● **TASK**: Look below. Copy each line that has "tweet" in it.

Content starts

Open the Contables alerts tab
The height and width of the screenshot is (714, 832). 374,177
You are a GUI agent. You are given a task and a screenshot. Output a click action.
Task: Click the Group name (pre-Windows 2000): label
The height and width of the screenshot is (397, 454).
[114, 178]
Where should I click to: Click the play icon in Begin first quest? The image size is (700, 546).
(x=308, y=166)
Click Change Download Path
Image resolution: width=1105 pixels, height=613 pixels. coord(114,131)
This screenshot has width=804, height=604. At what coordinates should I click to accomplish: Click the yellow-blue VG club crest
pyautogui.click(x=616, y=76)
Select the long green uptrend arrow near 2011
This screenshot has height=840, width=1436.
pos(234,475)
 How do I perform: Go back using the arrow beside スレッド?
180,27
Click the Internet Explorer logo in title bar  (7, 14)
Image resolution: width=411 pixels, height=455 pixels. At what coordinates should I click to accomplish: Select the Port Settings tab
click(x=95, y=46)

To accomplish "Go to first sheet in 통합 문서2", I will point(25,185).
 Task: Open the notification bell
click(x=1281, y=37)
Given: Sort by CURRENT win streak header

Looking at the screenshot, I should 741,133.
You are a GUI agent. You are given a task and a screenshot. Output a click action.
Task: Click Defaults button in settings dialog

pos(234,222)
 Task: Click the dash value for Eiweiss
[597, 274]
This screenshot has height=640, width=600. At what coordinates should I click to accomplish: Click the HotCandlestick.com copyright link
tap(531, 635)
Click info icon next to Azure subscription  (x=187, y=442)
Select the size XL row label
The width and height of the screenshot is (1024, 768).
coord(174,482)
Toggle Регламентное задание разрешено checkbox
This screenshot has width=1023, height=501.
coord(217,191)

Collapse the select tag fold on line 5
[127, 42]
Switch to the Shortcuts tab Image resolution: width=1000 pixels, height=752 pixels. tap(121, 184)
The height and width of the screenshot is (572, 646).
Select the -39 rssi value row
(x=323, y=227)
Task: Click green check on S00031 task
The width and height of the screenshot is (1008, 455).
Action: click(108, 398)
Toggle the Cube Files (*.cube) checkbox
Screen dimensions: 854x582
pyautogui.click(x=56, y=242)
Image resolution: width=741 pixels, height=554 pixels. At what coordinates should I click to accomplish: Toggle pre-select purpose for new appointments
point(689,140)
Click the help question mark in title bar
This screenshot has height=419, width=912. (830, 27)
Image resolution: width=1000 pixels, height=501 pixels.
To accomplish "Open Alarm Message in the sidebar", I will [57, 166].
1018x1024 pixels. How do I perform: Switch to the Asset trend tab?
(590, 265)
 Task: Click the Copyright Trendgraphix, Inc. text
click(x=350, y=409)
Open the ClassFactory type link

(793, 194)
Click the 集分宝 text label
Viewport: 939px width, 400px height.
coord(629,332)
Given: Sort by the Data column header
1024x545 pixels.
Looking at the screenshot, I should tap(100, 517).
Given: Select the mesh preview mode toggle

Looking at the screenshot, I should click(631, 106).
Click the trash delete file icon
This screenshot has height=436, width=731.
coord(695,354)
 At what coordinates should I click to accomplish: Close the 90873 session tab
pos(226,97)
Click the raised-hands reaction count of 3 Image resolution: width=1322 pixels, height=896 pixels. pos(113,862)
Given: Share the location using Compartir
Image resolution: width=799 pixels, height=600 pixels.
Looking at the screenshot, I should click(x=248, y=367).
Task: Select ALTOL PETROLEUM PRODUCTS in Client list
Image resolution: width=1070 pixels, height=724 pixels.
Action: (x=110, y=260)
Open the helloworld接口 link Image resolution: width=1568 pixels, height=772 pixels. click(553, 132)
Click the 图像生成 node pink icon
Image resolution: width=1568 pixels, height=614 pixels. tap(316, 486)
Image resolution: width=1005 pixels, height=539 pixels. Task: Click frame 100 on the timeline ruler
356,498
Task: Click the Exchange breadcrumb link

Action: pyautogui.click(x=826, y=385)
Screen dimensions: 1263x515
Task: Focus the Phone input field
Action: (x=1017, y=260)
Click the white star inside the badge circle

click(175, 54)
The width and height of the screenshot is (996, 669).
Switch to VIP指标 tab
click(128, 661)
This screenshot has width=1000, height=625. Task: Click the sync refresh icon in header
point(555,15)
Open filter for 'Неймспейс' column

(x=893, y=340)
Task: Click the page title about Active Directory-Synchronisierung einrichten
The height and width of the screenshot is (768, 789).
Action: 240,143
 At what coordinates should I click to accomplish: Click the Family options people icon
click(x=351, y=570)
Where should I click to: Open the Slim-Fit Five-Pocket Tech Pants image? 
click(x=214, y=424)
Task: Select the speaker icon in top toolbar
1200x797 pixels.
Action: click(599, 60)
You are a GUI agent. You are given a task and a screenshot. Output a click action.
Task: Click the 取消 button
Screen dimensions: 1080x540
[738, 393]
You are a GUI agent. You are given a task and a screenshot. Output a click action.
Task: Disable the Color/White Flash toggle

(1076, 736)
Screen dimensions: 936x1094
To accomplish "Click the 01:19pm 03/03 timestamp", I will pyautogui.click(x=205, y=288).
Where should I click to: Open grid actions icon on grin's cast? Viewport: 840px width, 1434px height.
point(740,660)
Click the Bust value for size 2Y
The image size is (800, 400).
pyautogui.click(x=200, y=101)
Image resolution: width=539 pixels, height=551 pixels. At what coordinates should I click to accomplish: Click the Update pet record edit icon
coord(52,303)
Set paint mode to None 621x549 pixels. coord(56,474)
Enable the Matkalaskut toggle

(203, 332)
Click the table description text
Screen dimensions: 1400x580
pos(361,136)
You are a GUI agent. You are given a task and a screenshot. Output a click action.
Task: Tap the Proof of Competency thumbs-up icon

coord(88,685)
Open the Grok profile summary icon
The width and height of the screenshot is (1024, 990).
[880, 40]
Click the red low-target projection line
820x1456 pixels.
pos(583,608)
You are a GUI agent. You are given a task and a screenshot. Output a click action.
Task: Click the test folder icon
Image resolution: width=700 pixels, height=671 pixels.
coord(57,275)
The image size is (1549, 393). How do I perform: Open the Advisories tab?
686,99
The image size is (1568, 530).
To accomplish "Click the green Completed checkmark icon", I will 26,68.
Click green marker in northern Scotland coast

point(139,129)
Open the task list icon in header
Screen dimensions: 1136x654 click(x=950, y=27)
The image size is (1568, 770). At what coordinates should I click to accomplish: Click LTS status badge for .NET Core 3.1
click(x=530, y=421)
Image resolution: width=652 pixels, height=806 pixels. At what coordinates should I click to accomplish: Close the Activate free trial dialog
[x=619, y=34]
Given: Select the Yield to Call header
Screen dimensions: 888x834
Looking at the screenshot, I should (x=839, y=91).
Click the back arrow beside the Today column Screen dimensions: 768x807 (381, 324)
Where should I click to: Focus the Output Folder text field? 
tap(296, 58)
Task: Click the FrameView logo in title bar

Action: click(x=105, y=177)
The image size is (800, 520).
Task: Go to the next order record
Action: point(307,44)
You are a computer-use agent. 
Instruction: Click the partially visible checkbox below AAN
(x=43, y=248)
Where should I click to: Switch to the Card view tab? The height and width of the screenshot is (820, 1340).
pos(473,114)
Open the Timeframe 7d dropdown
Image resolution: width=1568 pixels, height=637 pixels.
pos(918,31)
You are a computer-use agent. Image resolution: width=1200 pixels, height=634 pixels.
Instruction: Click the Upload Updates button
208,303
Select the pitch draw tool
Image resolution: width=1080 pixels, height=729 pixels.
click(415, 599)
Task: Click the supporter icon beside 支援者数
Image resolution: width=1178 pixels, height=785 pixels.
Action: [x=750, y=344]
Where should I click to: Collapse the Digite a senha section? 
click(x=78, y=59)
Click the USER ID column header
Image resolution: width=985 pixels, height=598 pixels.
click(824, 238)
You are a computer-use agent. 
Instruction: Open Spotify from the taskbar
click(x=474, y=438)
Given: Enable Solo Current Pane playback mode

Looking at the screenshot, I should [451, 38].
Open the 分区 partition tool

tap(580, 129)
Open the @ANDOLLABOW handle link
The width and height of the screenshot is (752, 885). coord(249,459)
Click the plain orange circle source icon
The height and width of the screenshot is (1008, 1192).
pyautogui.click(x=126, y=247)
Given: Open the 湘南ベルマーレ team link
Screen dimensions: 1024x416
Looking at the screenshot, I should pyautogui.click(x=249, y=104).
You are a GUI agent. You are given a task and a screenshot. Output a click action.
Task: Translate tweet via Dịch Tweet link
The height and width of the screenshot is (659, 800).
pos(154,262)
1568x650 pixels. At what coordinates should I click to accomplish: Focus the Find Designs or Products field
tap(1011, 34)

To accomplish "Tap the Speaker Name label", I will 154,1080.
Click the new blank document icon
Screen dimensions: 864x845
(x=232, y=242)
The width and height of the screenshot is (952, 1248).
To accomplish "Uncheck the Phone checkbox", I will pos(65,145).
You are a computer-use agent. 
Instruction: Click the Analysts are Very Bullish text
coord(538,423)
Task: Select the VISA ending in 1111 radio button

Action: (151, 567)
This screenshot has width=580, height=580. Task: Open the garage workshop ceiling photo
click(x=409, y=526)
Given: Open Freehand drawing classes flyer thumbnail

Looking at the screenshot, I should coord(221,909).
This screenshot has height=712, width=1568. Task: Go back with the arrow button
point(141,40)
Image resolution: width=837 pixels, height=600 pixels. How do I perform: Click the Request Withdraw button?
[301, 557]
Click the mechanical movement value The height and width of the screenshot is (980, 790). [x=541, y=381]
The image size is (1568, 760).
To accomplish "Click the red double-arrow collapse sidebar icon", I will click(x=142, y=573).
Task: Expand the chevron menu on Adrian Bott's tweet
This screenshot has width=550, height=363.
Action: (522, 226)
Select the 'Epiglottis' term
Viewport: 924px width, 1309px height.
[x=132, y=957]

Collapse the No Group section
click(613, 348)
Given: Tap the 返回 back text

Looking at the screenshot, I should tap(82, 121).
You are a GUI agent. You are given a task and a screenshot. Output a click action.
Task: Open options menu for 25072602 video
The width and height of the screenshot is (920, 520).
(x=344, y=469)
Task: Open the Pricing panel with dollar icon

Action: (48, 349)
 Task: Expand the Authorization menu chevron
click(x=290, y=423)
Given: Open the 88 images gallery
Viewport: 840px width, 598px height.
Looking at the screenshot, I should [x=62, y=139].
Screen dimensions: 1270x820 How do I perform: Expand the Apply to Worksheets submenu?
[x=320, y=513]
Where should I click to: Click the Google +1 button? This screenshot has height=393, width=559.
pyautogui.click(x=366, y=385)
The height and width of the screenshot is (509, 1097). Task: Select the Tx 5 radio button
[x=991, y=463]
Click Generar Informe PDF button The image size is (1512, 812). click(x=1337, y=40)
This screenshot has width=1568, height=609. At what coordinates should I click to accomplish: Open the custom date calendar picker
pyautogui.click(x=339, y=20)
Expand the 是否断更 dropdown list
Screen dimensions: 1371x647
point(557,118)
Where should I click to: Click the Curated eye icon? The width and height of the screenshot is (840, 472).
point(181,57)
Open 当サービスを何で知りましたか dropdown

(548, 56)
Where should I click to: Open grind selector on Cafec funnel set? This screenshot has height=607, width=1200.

Content ends

● **ANSWER AREA**:
Task: Translate tweet via Dịch Tweet link
Task: Expand the chevron menu on Adrian Bott's tweet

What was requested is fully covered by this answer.